La guerre sociale en France décrypte les avancées néolibérales des dernières décennies et leurs conséquences sur le corps social. Le début du livre est consacré à une définition assez claire et intéressante du concept de néolibéralisme comme mode d'existence du capitalisme contemporain. On comprend comment une politique de l'offre a été menée en arguant que celle ci permettrait de créer une croissance libératrice perçue comme le fruit d'un juste marché et d'une concurrence assurée par un État dévoué au capital.
Le néolibéralisme s'impose alors comme une Vérité grâce à des élites (politiques, économistes, hauts fonctionnaires, etc.) acquises et sa cause, en s'appuyant sur des institutions non démocratiques et dites indépendantes (FMI, OMC, OCDE, etc.) pour affirmer son autorité et établir les fameuses réformes structurelles.
La pertinence du travail de Romaric Godin réside également dans les retours historiques très intéressants qui structurent l'ouvrage et permettent de cerner les différents stades de construction du néolibéralisme et les stratégies changeantes de ses laudateurs.

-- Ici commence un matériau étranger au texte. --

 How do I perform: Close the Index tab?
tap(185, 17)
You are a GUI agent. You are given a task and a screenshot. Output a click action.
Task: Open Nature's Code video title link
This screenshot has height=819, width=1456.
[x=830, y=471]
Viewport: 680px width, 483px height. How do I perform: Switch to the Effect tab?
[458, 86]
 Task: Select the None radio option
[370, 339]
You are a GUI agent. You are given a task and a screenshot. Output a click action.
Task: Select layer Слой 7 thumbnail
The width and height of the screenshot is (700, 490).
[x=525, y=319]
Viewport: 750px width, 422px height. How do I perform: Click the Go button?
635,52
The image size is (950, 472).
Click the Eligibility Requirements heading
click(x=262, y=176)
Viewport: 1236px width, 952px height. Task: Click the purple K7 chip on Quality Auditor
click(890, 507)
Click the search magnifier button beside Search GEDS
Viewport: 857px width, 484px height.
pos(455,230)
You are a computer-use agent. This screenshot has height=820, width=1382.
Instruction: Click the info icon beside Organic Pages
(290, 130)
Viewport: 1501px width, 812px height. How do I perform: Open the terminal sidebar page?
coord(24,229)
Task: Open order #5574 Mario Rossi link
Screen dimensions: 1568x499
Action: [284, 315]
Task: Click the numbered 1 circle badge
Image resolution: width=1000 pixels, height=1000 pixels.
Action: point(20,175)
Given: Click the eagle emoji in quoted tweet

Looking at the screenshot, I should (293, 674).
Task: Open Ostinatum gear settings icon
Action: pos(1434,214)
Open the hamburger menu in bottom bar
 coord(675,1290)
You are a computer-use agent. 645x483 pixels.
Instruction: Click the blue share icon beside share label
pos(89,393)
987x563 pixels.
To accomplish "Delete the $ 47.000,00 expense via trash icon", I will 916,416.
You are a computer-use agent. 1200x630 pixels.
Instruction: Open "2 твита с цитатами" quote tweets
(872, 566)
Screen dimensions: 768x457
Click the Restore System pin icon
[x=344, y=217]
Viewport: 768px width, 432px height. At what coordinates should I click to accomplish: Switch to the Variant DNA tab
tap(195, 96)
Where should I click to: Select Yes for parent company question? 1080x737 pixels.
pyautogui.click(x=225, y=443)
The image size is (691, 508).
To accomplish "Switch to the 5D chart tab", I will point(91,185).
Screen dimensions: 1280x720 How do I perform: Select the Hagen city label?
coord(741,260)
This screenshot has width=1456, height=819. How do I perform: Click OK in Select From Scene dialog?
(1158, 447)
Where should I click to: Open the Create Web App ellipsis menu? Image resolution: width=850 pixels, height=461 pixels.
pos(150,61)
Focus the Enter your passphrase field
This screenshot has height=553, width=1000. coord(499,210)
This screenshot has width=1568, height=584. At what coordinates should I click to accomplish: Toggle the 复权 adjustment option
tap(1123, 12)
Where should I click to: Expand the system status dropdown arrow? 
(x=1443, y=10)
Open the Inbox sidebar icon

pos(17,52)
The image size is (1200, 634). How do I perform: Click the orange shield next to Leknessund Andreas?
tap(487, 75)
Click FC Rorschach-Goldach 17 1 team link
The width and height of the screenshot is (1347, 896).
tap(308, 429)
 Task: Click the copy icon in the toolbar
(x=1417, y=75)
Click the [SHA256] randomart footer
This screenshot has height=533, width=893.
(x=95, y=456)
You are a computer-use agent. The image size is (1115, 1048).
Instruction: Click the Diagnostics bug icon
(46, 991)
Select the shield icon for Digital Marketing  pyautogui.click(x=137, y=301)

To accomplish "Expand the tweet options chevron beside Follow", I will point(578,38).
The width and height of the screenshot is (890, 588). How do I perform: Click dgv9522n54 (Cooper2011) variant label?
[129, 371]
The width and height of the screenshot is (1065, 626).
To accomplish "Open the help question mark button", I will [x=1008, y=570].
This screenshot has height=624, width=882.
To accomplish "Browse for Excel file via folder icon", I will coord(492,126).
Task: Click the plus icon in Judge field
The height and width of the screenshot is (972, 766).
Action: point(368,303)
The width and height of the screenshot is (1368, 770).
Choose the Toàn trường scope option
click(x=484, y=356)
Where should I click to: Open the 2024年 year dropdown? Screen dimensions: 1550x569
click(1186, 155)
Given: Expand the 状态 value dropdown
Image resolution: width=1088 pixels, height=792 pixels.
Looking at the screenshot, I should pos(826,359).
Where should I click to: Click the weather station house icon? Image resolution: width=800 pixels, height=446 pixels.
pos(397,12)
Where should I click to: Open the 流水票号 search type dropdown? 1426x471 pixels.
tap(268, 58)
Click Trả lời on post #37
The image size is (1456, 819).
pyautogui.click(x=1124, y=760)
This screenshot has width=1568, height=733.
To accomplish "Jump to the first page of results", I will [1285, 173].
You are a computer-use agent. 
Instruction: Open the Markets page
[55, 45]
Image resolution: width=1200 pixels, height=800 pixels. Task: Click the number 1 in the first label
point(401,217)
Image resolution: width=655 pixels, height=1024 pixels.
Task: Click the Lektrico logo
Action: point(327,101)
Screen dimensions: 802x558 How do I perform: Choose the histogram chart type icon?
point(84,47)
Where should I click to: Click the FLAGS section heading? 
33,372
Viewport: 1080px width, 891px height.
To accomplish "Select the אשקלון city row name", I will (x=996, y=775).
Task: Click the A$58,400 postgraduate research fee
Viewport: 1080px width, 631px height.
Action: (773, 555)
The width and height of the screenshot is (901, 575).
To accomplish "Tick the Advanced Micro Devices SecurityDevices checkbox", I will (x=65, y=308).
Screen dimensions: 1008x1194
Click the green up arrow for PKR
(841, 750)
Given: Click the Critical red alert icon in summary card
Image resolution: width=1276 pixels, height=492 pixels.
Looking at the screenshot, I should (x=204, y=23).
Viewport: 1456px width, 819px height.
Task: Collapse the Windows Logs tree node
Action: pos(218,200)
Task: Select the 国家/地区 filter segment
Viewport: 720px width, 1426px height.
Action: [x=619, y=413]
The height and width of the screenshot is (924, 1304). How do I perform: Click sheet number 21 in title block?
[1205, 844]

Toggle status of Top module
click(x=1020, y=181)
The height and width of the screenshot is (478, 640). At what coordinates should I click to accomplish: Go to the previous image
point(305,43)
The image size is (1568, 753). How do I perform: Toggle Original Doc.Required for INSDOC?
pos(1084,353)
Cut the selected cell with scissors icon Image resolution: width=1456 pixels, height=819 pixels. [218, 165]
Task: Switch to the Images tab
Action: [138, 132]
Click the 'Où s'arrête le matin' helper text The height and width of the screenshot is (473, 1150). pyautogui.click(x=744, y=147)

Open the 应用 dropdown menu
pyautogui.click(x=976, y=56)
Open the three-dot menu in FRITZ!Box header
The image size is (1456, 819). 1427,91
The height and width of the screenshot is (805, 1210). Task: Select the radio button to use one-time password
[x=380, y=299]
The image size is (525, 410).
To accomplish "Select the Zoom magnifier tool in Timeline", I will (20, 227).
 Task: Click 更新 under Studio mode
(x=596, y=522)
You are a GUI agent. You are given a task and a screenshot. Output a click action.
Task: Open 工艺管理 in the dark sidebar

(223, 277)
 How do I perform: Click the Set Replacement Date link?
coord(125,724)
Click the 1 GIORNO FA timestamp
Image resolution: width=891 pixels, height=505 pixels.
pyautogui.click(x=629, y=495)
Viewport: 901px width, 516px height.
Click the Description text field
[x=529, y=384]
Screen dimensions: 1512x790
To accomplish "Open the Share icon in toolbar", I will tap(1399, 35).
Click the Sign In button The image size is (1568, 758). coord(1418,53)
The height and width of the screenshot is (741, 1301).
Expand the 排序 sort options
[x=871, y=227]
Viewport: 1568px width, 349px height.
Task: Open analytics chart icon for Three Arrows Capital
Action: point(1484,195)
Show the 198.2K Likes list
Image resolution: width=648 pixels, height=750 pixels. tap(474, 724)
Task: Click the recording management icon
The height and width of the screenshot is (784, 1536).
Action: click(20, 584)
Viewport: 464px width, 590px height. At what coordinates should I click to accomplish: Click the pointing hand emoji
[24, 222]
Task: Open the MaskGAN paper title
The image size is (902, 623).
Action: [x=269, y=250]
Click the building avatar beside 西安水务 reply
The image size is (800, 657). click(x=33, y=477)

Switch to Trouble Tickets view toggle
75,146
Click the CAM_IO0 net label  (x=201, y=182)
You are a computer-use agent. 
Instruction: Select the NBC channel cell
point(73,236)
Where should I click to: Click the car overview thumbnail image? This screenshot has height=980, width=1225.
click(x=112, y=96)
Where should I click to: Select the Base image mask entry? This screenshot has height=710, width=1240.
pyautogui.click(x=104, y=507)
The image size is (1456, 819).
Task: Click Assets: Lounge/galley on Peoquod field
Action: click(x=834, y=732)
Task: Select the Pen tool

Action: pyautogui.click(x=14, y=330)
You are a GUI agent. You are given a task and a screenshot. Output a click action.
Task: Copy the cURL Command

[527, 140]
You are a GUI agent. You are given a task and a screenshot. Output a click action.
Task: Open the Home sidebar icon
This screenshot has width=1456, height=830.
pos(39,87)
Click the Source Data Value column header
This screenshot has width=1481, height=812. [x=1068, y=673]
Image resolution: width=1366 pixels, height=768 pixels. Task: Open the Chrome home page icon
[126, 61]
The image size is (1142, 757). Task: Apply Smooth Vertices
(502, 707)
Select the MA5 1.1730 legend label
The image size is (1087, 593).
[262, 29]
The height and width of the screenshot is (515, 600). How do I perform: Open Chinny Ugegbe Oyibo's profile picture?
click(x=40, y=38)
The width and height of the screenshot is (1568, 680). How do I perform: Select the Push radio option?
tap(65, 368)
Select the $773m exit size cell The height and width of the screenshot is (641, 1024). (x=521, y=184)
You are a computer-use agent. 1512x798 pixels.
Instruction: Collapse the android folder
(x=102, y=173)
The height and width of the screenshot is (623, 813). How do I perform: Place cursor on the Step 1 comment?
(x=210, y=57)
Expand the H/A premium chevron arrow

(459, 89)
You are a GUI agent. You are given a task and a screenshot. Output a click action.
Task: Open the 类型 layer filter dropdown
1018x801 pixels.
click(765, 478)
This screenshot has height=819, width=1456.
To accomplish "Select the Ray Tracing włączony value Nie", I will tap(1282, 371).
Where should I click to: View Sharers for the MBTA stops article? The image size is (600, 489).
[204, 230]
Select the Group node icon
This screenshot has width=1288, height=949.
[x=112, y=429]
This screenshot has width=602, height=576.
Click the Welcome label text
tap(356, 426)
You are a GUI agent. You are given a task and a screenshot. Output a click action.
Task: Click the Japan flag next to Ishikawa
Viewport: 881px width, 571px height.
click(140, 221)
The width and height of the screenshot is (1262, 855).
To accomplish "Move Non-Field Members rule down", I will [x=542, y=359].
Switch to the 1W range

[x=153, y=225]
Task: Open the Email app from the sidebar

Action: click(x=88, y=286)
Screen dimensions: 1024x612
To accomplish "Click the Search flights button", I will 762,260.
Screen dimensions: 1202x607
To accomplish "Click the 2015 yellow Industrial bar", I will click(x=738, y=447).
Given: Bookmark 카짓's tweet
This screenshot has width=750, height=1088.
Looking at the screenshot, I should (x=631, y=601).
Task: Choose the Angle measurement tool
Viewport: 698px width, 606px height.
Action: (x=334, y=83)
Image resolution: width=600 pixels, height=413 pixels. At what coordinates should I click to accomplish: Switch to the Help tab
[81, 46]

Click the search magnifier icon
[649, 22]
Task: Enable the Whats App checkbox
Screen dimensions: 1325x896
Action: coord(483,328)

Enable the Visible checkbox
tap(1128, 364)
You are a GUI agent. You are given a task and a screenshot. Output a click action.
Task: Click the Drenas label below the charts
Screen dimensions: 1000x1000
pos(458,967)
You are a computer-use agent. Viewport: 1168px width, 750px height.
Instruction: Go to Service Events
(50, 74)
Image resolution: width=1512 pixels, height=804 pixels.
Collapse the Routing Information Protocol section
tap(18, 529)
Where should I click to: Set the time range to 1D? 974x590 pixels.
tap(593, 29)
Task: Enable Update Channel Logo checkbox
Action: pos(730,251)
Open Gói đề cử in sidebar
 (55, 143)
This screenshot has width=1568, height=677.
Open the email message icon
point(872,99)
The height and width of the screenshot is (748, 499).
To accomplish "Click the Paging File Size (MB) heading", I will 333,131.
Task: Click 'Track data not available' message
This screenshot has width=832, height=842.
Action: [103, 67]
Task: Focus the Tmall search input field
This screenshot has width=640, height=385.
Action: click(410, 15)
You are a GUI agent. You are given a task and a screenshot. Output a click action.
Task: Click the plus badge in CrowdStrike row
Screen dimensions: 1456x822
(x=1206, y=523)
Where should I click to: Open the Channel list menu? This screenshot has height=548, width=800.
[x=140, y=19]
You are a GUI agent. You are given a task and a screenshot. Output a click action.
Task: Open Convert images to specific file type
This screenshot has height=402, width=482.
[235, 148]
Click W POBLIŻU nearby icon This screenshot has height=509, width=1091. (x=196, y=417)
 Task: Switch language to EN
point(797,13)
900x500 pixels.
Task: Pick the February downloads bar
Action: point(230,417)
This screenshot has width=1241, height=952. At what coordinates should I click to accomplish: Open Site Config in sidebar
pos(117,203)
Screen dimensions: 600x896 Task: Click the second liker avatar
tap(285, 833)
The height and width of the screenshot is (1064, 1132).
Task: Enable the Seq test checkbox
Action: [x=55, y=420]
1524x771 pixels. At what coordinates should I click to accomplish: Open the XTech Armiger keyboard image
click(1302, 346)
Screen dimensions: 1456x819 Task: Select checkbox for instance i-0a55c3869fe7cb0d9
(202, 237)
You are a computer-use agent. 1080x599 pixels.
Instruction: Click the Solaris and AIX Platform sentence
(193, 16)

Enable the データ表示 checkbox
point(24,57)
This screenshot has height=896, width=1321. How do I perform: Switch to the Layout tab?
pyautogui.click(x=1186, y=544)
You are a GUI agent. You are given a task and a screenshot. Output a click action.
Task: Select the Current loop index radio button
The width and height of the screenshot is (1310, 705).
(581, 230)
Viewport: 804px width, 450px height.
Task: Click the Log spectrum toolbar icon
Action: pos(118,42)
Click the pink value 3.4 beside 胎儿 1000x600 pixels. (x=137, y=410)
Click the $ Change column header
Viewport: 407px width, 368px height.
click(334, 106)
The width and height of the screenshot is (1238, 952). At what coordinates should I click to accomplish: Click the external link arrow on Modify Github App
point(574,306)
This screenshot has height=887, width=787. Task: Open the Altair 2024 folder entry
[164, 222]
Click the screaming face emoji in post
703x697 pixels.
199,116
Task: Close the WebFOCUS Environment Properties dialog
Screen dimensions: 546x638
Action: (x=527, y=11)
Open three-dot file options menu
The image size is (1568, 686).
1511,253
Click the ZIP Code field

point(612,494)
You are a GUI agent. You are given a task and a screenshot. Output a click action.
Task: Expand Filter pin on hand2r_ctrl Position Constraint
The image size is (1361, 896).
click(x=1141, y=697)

Dès lors, cela permet de comprendre la radicalisation autoritaire du gouvernement Macron, et de faire le lien entre répression du corps social et promotion du néolibéralisme. La croissance et la concurrence n'étant jamais suffisantes, les réformes néolibérales se doivent de passer. Si le peuple ne le comprend pas, le recours à la force n'est plus une hypothèse.
Cela étant, s'il est fait mention d'autres travaux pour comprendre la constitution d'un bloc bourgeois, la construction d'un État néolibéral grâce à l'assentiment de hauts fonctionnaires, ou encore l'utilisation de l'extrême droite comme d'un épouvantail électoral utile, on regrettera le manque de références au champ médiatique et la fréquence avec laquelle l'auteur convoque une "opinion publique" et des enquêtes d'opinion dont Bourdieu - et d'autres - ont démontré la vacuité.